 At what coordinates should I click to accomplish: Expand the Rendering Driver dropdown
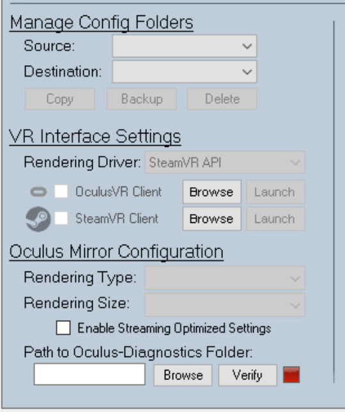pyautogui.click(x=225, y=162)
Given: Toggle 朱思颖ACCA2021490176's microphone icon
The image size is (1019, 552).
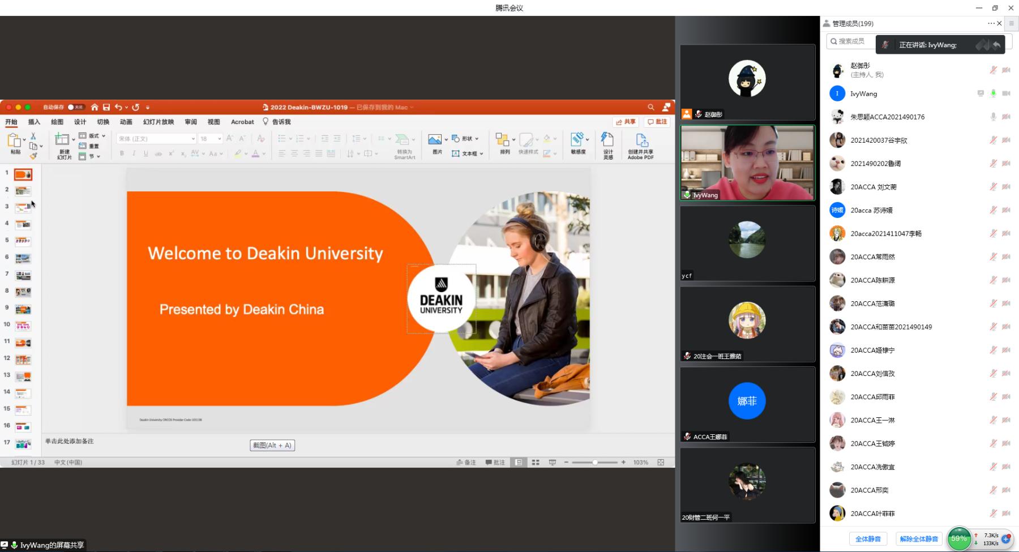Looking at the screenshot, I should (993, 117).
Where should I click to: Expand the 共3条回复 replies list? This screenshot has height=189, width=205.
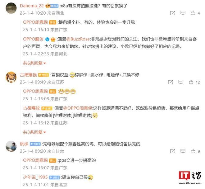point(34,132)
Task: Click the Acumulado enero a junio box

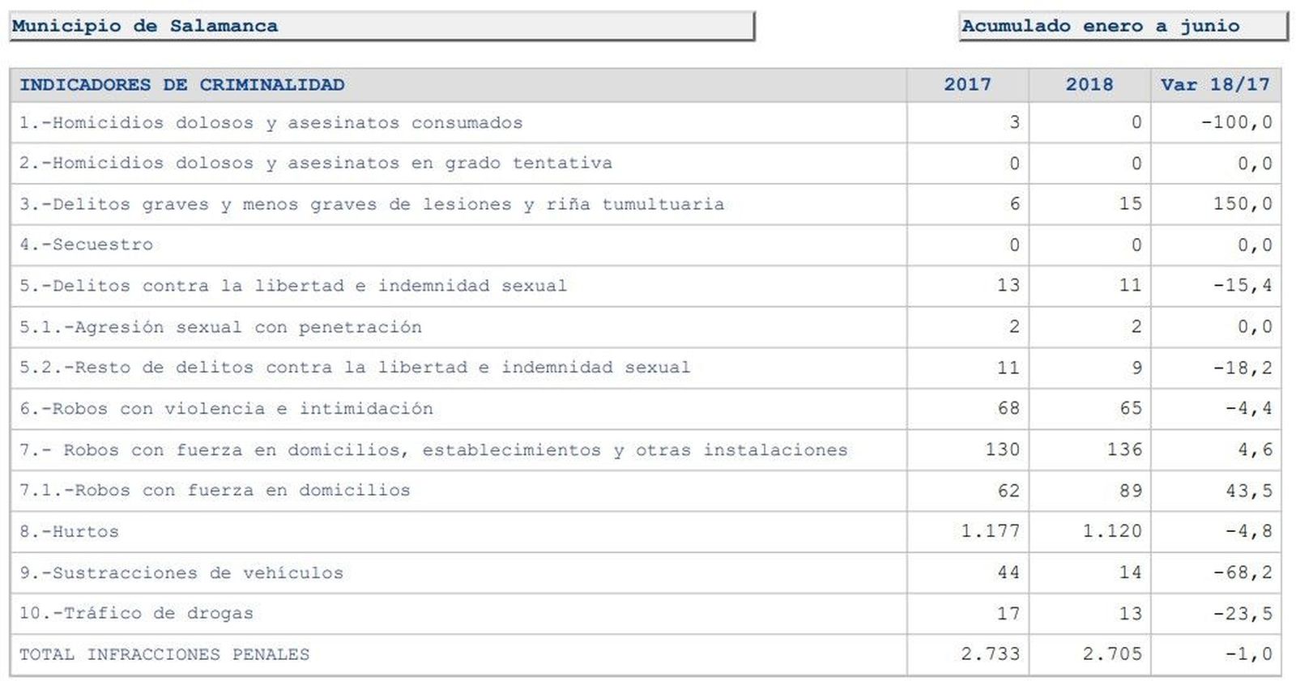Action: point(1122,26)
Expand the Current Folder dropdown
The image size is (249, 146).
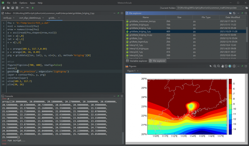click(x=243, y=7)
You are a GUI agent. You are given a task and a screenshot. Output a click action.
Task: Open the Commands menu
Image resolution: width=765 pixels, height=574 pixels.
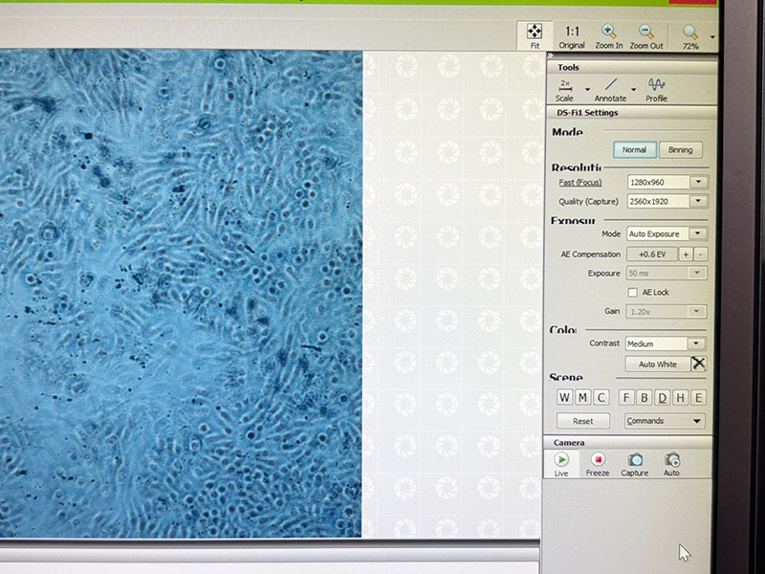click(x=666, y=421)
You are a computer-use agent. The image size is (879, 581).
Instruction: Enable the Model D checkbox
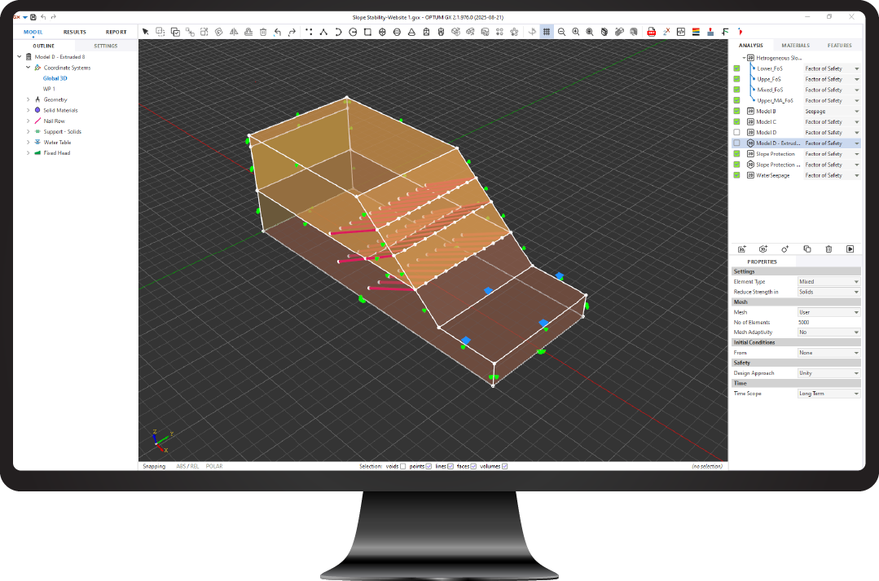coord(737,132)
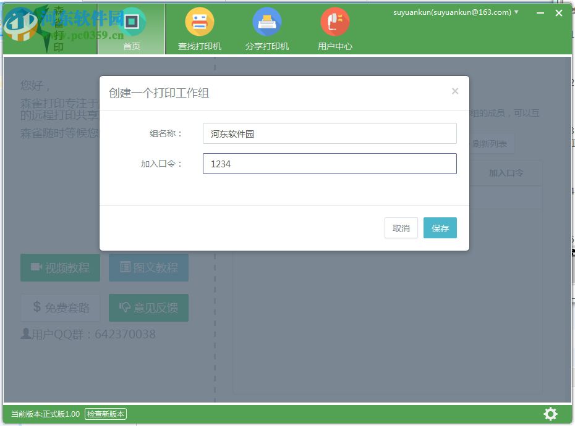This screenshot has width=575, height=426.
Task: Close the 创建一个打印工作组 dialog
Action: (455, 91)
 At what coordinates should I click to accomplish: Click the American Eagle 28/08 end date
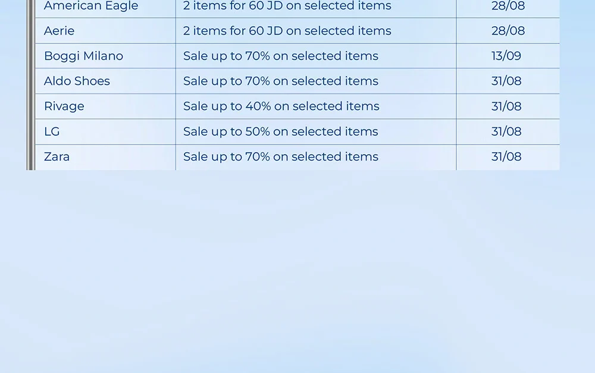(508, 6)
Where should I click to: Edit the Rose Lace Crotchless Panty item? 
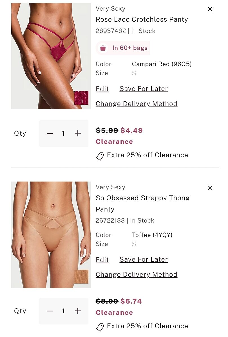(102, 89)
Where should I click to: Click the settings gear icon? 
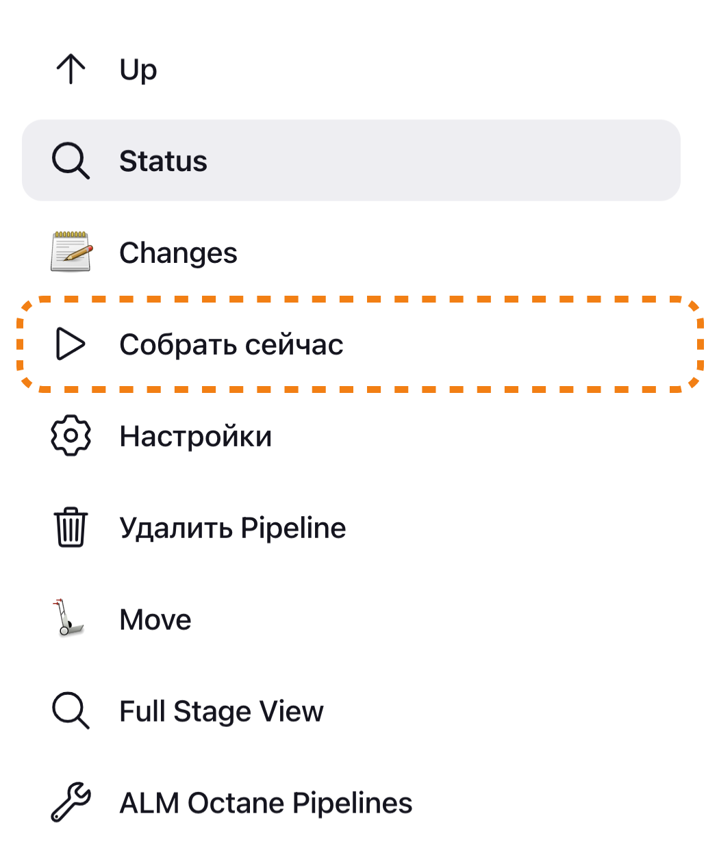(x=71, y=435)
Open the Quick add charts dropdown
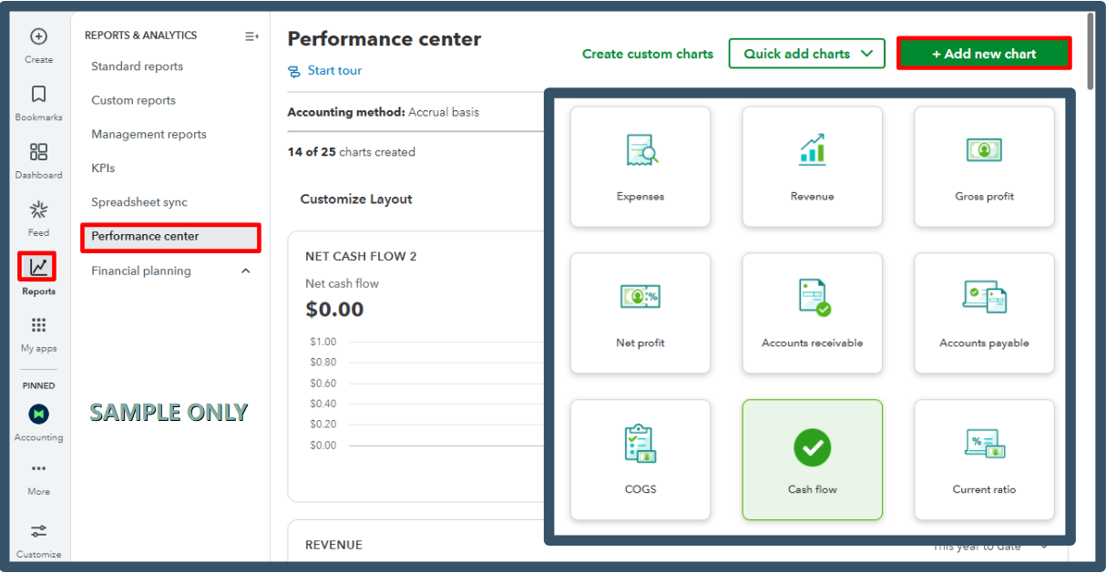Image resolution: width=1106 pixels, height=573 pixels. 806,54
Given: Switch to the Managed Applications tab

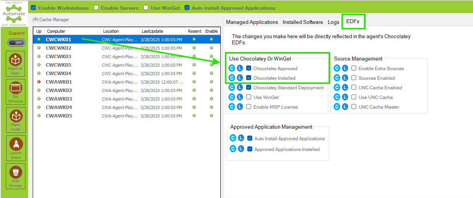Looking at the screenshot, I should tap(252, 22).
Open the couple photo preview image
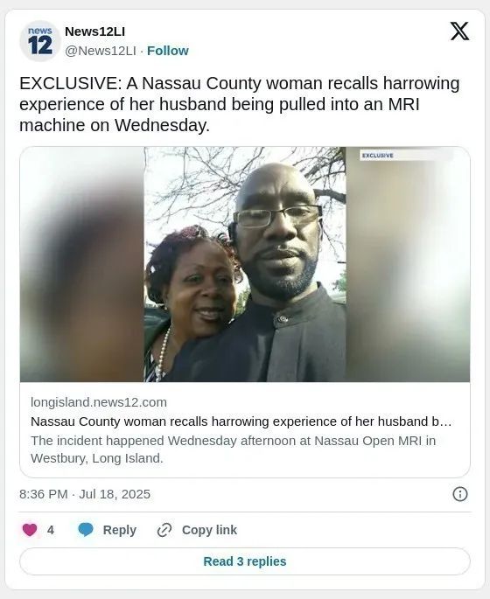490x599 pixels. coord(245,264)
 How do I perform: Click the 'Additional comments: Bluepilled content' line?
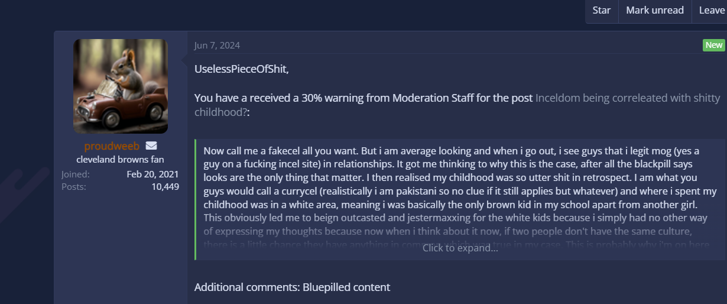292,287
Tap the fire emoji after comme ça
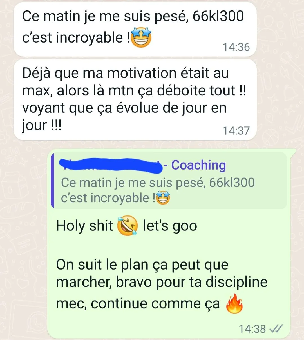This screenshot has height=340, width=304. click(x=234, y=303)
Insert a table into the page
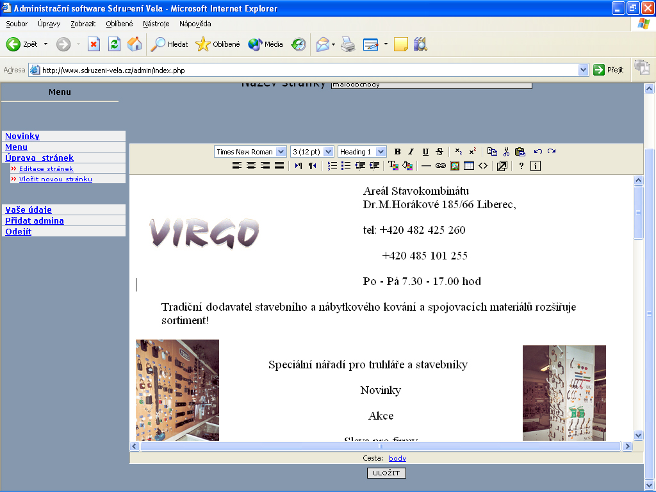Viewport: 656px width, 492px height. coord(469,166)
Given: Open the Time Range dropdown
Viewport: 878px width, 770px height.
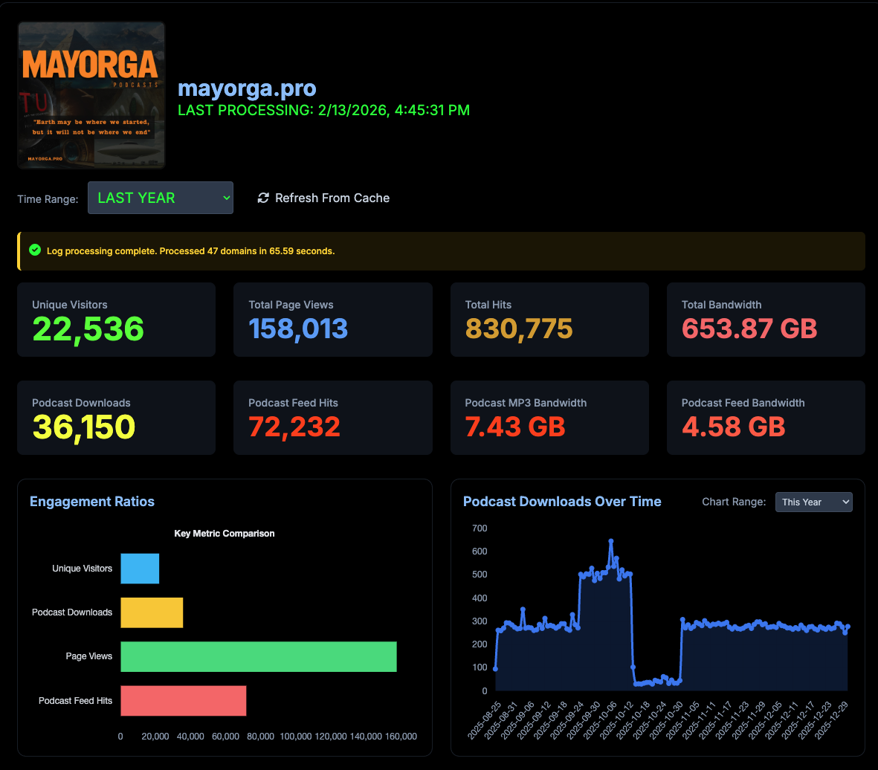Looking at the screenshot, I should coord(161,198).
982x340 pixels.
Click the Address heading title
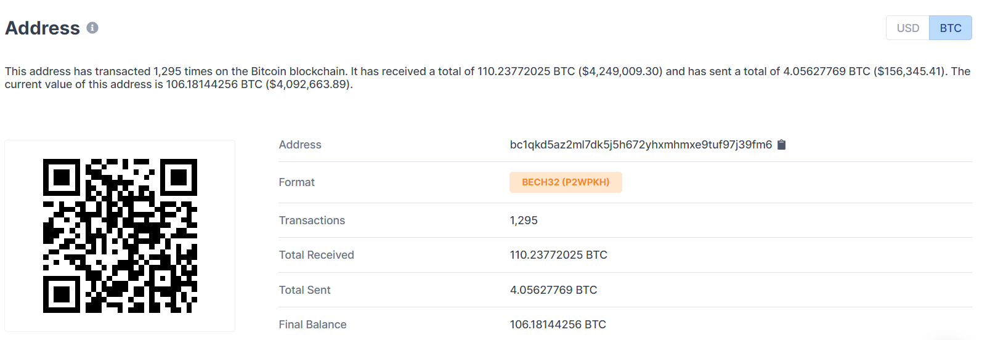(x=43, y=28)
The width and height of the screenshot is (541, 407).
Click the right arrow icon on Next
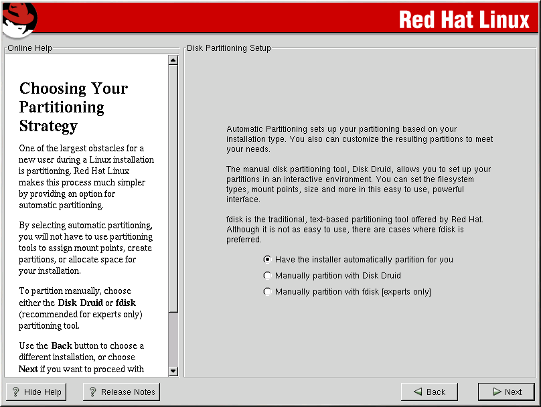(x=496, y=392)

- Exercise directions -
Give back one number only: the count of lines in the entries that hold the string "agent".

- Finished task -
2